Obama’s new CAFE standards keep the pressure on Congress to act 1

It’s an annual rite as familiar as April showers; Americans again jumped in their cars in droves this past weekend to celebrate the unofficial start of summer. It was fitting that last week President Obama took a major step, announcing regulations that will increase fuel efficiency within a few years. With this move, Obama ensured that the Memorial Day weekends of the future will not leave as big a carbon footprint.

These standards will save billions of barrels of oil, stop millions of tons of carbon emissions, and may help pull Detroit out of its funk as it forces new rounds of innovation. While the Markey-Waxman bill slowly works its way through the labyrinth in Congress, Obama has taken the single most important step to combat climate change in U.S. history.

This move was bold, but it was also becoming legal necessary. The Supreme Court’s 2007 decision in Massachusetts v. EPA gave that agency precious little wiggle room. It required Obama either to regulate greenhouse gases or deny the science of climate change. No one is surprised that he decided to obey the Court take action.

As a result, Obama is going to start facing many more similar choices. Because the Mass. v. EPA ruling dealt with cars and light trucks, regulating those sources was naturally the first on the list. But this is only the first step. There are petitions on aircrafts, marine vessels, and fuels collecting dust that will need to be wrestled with. The President’s legal obligation to deal with these petitions will likely force additional greenhouse gas regulations into the pipeline in the near future.
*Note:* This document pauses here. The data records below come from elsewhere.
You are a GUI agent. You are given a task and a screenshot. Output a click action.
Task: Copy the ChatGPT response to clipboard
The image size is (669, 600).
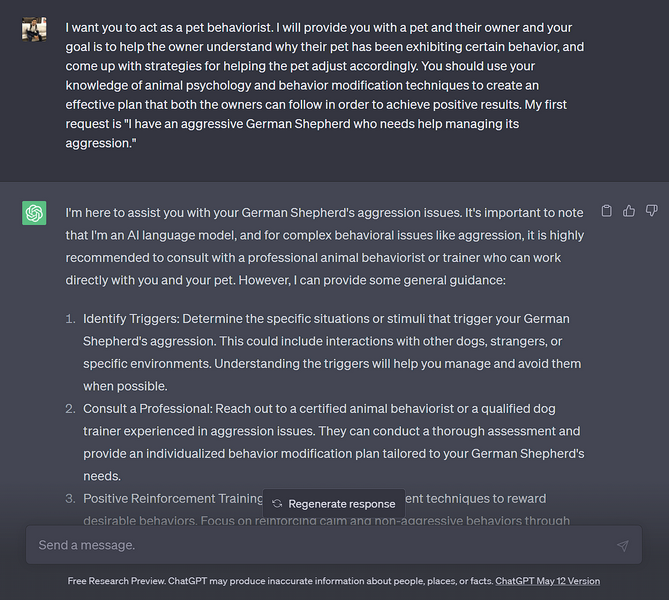(607, 211)
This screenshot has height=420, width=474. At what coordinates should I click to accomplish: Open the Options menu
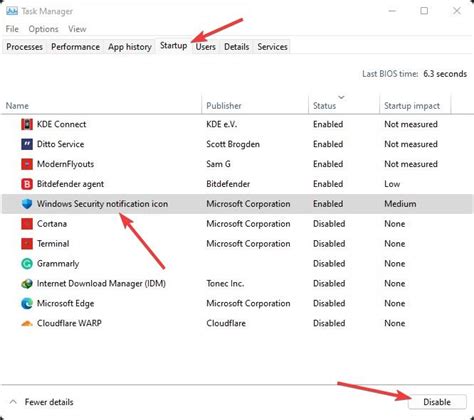point(43,29)
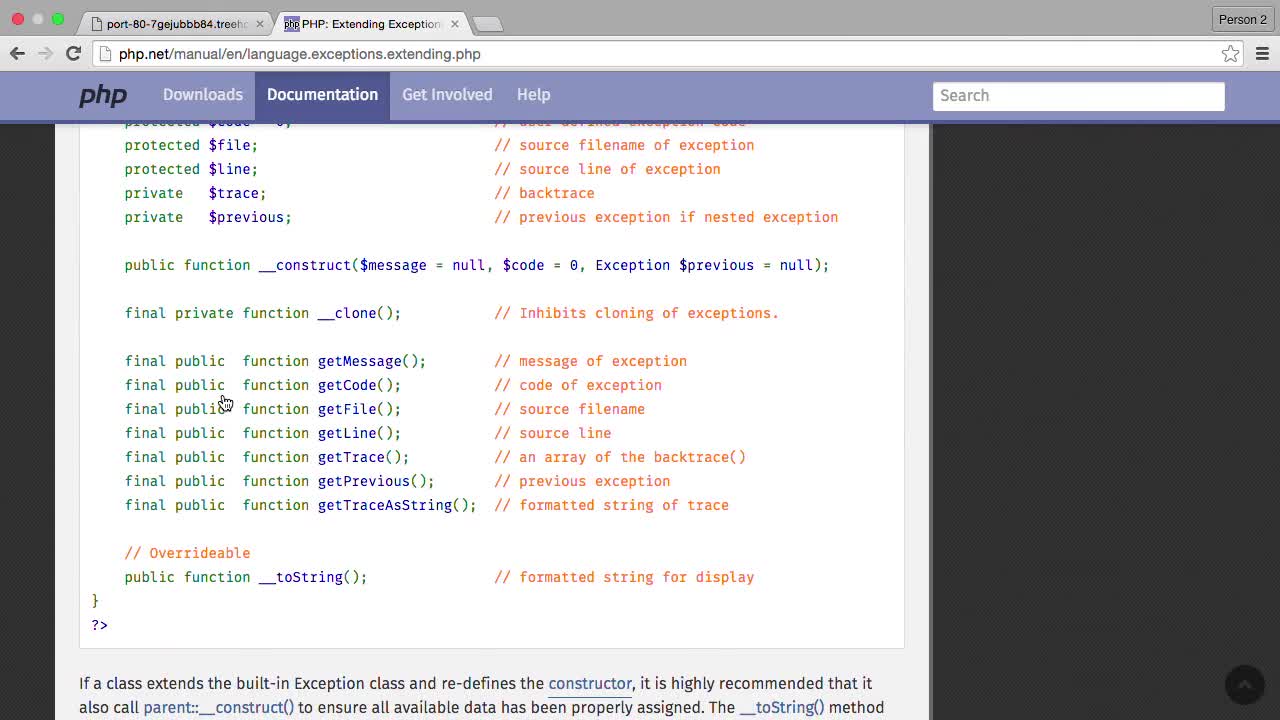1280x720 pixels.
Task: Reload the current page
Action: pyautogui.click(x=73, y=54)
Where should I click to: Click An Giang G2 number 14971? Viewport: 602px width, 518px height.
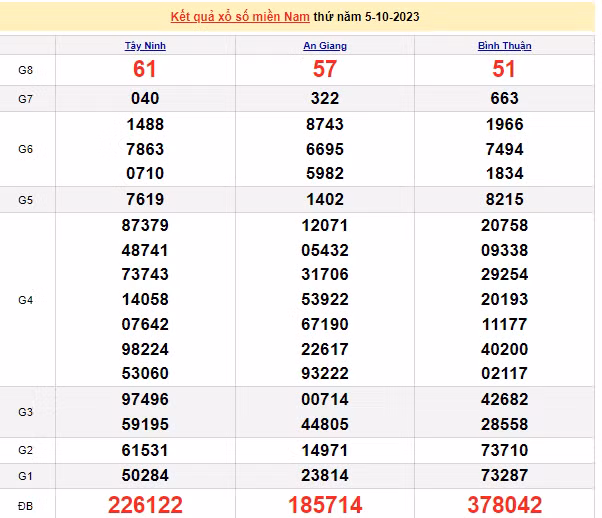click(x=325, y=449)
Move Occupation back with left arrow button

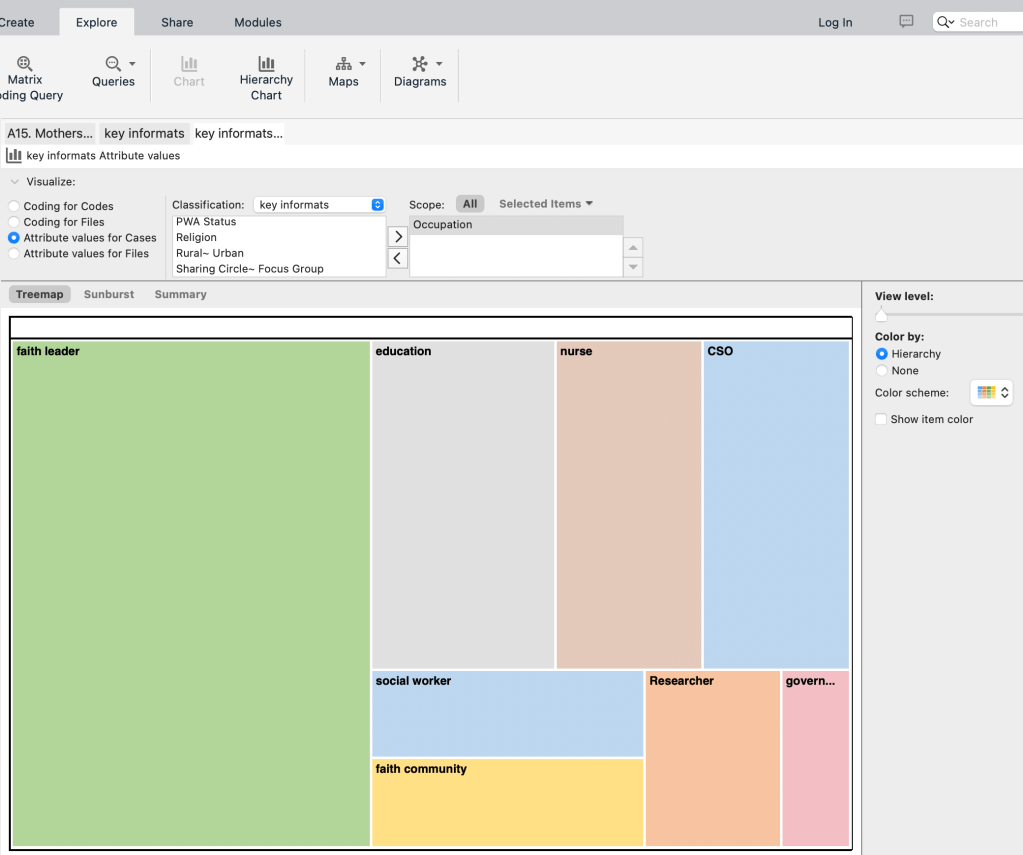point(397,259)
In the meantime, Congress is inching closer to passing its own plan to reduce carbon emissions. While there are some legitimate complaints, the Waxman-Markey bill is unquestionably among the most important pieces of environmental legislation ever considered.

But, the Waxman-Markey bill has only passed the first, and one of the easier, hurdles that it will face. The Senate battle is yet to come. To some extent, the bill’s sponsors have reached the top of the foothill, but will now need to climb the mountain. This will be no easy task.

EPA’s legal obligations to continue regulating greenhouse gases can be used as a key point of leverage on the Senate. First came fuel-efficiency standards, soon we may see action on fuels more generally, and eventually the President could even adopt a full cap-and-trade system, complete with auctions and the power to enter into an international agreement.

This dynamic has the potential to keep the pressure Congress: If legislators wait too long, they risk ceding to the EPA their chance to put their stamp on the most important environmental issue of our generation. If environmentalists want to see action in Congress, one of the most important steps they can take is to keep the heat on the President to keep regulations rolling out. As climate change supporters try to carry the bill up over the Senate, having Obama there prodding it along will be sure to help.

Michael A. Livermore is the executive director of the Institute for Policy Integrity at New York University School of Law. He is the author, with Richard L. Revesz, of Retaking Rationality: How Cost-Benefit Analysis Can Better Protect the Environmental and Our Health.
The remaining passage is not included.